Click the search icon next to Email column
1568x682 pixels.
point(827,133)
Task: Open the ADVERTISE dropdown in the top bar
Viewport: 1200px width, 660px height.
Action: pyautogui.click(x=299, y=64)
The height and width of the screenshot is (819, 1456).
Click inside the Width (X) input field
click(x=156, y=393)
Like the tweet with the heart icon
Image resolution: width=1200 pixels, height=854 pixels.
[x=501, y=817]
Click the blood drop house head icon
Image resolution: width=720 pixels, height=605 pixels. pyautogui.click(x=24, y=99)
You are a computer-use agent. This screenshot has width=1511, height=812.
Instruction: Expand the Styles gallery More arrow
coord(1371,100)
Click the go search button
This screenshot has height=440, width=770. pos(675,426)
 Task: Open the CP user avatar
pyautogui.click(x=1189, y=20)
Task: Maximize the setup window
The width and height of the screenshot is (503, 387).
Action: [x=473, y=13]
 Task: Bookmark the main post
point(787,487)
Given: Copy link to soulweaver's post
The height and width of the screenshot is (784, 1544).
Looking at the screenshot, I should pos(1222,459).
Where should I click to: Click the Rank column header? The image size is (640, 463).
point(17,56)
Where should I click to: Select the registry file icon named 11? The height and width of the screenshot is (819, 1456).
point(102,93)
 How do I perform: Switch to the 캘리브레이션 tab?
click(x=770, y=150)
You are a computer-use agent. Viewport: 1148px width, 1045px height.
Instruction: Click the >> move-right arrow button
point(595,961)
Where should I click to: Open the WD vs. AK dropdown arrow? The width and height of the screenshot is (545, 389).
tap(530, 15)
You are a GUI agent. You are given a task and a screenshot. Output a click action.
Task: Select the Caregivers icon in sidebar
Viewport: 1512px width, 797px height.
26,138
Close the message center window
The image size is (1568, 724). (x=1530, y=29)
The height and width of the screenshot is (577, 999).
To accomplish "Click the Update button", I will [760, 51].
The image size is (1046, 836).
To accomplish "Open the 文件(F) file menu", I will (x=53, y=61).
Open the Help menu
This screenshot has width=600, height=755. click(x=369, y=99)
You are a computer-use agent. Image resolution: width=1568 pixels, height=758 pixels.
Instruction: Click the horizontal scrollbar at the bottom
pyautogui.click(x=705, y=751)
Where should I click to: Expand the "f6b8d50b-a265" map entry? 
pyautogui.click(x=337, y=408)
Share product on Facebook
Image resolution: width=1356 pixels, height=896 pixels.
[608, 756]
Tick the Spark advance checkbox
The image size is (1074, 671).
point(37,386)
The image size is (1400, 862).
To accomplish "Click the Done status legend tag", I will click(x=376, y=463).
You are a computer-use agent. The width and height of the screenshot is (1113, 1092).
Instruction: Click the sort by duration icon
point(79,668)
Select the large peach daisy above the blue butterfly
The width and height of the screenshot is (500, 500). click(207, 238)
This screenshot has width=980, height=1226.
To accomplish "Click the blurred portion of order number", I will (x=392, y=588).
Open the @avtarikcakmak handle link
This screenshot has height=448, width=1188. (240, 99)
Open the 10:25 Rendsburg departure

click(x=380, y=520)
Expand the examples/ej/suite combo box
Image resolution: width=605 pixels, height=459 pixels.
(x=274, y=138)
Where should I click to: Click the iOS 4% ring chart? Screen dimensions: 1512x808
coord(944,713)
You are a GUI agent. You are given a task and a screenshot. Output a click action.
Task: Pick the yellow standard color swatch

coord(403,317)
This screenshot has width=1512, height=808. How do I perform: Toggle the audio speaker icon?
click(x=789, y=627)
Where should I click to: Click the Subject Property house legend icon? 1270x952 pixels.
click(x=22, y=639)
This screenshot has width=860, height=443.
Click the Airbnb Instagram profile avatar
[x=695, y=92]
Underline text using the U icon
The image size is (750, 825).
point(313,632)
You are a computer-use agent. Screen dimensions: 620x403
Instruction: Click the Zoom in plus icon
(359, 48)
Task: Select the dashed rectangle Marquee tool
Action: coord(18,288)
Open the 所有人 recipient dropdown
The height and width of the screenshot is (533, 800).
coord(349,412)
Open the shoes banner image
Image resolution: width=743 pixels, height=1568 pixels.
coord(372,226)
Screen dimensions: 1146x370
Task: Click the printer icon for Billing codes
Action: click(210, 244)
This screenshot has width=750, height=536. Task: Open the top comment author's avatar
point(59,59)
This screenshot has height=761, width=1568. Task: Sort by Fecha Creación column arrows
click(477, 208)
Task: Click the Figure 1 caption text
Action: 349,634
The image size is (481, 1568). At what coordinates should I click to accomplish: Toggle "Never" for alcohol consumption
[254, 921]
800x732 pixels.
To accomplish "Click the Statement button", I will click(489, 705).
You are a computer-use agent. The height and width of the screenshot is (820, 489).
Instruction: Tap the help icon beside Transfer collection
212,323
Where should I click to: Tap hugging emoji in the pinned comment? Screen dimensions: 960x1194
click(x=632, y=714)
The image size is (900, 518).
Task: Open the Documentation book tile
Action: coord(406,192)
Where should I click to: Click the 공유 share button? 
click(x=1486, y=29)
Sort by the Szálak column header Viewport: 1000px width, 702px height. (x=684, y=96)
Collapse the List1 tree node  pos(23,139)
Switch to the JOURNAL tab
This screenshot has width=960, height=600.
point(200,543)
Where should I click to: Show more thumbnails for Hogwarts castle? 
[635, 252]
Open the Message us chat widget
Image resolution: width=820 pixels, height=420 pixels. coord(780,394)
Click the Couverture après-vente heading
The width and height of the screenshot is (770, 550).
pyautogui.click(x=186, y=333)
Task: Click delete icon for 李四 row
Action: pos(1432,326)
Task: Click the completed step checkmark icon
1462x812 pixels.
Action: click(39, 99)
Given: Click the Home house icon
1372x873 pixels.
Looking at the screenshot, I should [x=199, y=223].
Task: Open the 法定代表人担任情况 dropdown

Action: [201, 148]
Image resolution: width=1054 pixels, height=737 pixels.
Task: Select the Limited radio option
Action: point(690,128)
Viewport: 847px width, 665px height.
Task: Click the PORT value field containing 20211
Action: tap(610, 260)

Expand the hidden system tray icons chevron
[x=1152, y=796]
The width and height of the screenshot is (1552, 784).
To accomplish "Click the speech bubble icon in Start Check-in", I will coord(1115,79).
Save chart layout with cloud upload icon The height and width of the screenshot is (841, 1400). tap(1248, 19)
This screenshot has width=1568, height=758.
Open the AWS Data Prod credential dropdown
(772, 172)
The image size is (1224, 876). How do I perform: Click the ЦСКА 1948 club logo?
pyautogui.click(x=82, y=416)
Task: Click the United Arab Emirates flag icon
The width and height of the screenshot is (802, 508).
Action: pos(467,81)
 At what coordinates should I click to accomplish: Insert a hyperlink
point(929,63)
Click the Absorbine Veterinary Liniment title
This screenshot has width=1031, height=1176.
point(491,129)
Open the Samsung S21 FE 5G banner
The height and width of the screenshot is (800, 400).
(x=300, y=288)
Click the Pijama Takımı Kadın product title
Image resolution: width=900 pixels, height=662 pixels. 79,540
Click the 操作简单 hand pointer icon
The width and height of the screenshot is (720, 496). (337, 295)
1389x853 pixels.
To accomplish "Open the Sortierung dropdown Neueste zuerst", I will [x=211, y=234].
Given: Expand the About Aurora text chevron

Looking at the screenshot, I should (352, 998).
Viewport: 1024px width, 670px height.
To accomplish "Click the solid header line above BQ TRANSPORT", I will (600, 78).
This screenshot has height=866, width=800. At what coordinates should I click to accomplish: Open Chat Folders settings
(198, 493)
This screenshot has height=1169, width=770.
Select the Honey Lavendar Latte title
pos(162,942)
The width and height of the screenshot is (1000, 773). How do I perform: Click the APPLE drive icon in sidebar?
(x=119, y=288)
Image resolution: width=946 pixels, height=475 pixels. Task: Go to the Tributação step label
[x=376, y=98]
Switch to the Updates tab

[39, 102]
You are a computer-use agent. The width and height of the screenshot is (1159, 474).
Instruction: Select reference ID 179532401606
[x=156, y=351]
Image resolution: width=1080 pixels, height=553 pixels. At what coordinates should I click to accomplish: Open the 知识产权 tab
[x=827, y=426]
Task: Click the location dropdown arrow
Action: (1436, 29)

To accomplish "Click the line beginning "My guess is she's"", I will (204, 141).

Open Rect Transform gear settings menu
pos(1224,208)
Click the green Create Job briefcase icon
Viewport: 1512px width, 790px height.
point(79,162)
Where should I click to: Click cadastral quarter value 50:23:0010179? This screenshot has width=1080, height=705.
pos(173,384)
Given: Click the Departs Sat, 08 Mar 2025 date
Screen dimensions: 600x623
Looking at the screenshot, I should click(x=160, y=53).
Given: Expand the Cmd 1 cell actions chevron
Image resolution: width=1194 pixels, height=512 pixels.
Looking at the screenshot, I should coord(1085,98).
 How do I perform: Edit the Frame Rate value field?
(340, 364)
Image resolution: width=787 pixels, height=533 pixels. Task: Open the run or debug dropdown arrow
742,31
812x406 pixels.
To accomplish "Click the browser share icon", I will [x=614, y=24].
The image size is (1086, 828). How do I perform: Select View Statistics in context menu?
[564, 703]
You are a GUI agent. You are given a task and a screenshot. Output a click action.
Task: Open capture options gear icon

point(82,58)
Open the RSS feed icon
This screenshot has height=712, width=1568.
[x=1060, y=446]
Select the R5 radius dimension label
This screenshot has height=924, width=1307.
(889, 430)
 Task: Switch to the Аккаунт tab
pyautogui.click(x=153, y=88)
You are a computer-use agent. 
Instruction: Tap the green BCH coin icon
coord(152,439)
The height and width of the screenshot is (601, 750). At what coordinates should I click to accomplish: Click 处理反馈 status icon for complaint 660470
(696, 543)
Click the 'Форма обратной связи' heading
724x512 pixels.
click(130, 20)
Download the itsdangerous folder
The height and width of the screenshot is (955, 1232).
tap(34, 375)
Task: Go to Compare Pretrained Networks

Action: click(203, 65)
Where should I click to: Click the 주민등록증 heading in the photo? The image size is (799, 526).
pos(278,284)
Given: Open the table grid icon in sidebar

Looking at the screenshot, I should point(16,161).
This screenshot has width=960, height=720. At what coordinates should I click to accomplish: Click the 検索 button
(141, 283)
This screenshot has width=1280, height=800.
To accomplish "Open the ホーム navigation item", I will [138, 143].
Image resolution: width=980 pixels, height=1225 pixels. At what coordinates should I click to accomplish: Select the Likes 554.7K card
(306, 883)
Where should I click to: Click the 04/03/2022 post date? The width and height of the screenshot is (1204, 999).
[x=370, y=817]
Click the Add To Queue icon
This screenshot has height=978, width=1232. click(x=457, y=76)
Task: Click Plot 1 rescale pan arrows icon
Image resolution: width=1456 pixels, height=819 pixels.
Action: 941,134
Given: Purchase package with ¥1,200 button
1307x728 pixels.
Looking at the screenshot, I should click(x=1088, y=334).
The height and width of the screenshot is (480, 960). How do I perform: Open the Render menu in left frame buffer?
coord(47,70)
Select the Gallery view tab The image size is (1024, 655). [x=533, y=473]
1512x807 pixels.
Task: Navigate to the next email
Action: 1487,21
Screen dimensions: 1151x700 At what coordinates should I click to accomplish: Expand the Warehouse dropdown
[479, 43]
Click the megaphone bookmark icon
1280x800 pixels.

────

In the material, from the line with "Task: Open the ADVERTISE" up to and including the line with "click(x=770, y=150)", rename "dropdown" to "menu" and return only those lines, with everything else left unchanged.

**ANSWER TO THE PROBLEM**
Task: Open the ADVERTISE menu in the top bar
Viewport: 1200px width, 660px height.
Action: pyautogui.click(x=299, y=64)
The height and width of the screenshot is (819, 1456).
Click inside the Width (X) input field
click(x=156, y=393)
Like the tweet with the heart icon
Image resolution: width=1200 pixels, height=854 pixels.
[x=501, y=817]
Click the blood drop house head icon
Image resolution: width=720 pixels, height=605 pixels. pyautogui.click(x=24, y=99)
You are a computer-use agent. This screenshot has width=1511, height=812.
Instruction: Expand the Styles gallery More arrow
coord(1371,100)
Click the go search button
This screenshot has height=440, width=770. pos(675,426)
 Task: Open the CP user avatar
pyautogui.click(x=1189, y=20)
Task: Maximize the setup window
The width and height of the screenshot is (503, 387).
Action: [x=473, y=13]
 Task: Bookmark the main post
point(787,487)
Given: Copy link to soulweaver's post
The height and width of the screenshot is (784, 1544).
Looking at the screenshot, I should pos(1222,459).
Where should I click to: Click the Rank column header? The image size is (640, 463).
point(17,56)
Where should I click to: Select the registry file icon named 11? The height and width of the screenshot is (819, 1456).
point(102,93)
 How do I perform: Switch to the 캘리브레이션 tab?
click(x=770, y=150)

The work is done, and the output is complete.